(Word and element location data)
■ ■ ■ ■

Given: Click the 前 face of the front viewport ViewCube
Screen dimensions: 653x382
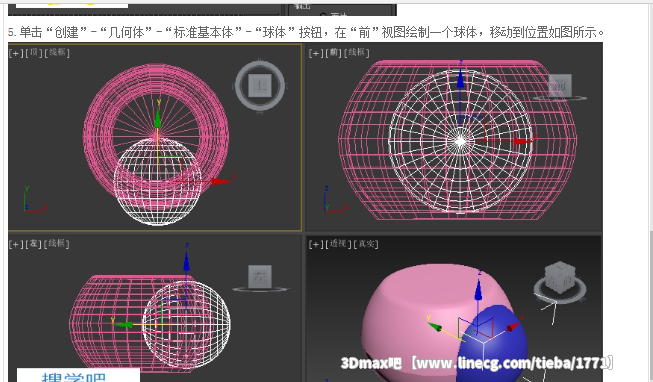Looking at the screenshot, I should coord(560,85).
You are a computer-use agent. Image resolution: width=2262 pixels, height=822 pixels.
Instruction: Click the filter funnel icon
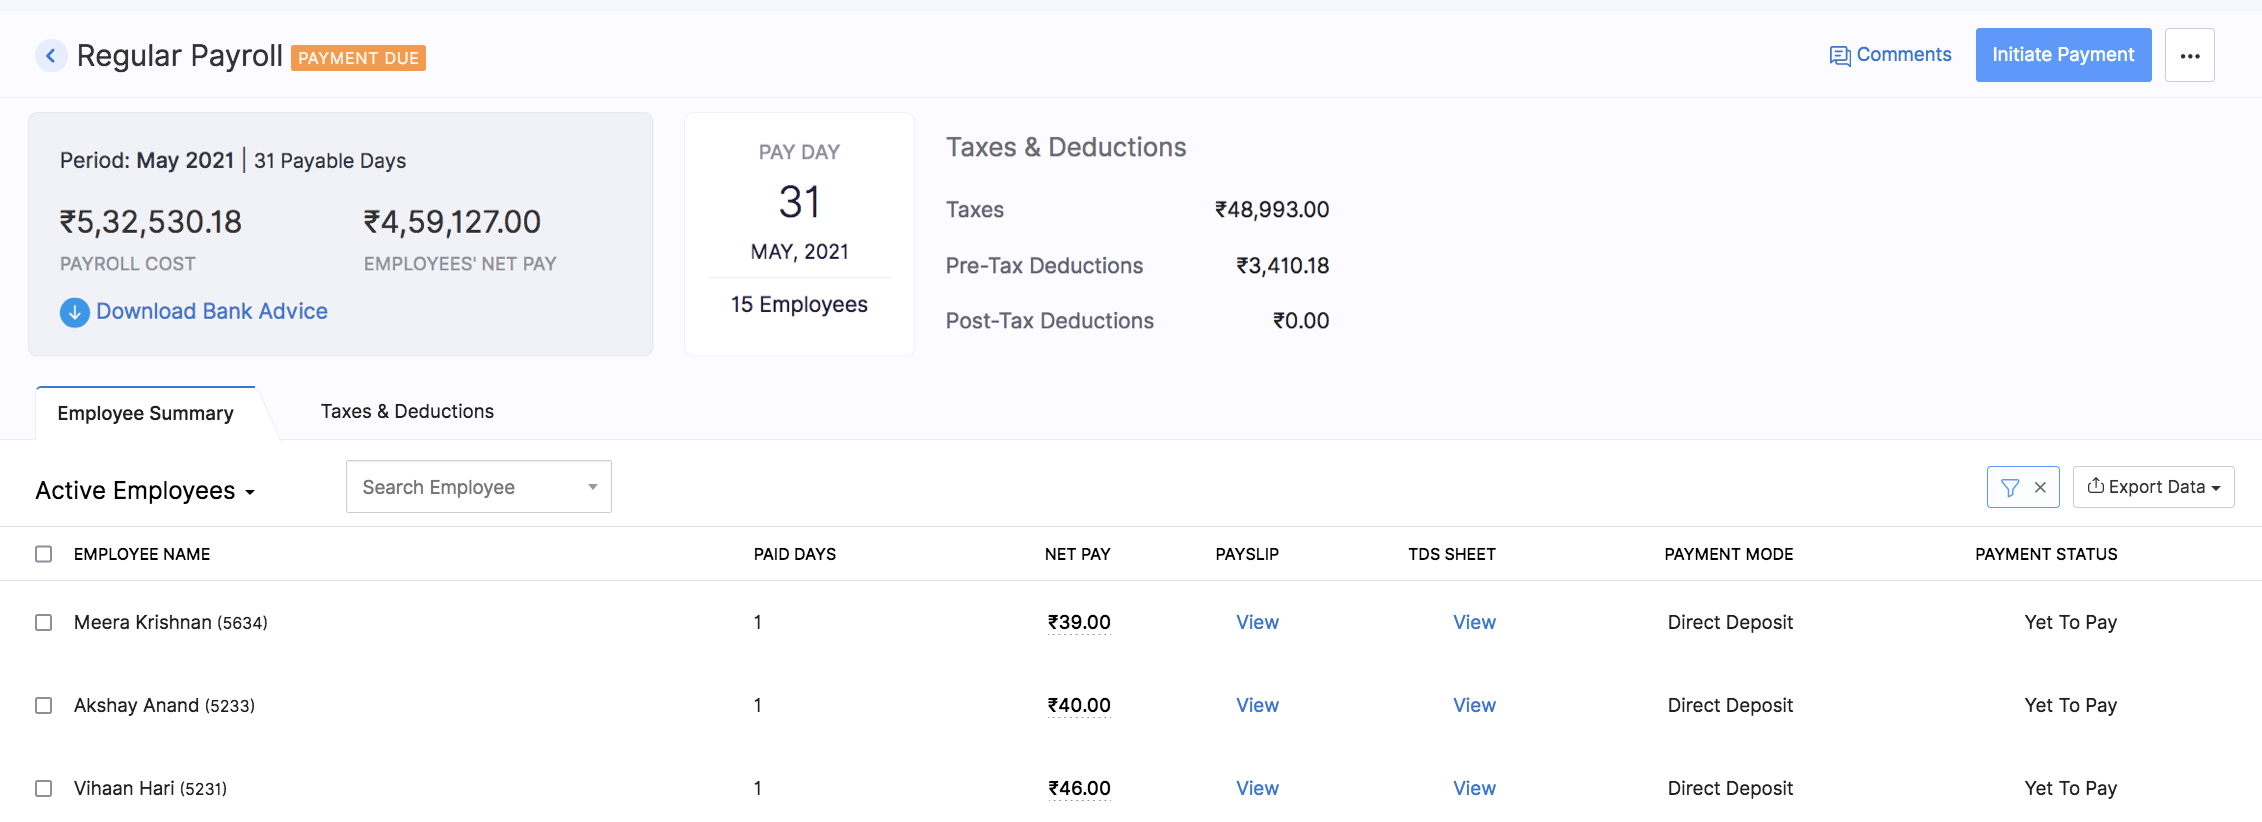point(2009,488)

■ ■ ■ ■

--- AIM OF THE EXERCISE ---
Transcribe every line of the listing above word for word, leaving out the pictures.

--- SOLUTION TO THIS PROBLEM ---
Given: Click the 前 face of the front viewport ViewCube
Screen dimensions: 653x382
Looking at the screenshot, I should coord(560,85).
You are a computer-use agent. Image resolution: width=2262 pixels, height=822 pixels.
Instruction: Click the filter funnel icon
point(2009,488)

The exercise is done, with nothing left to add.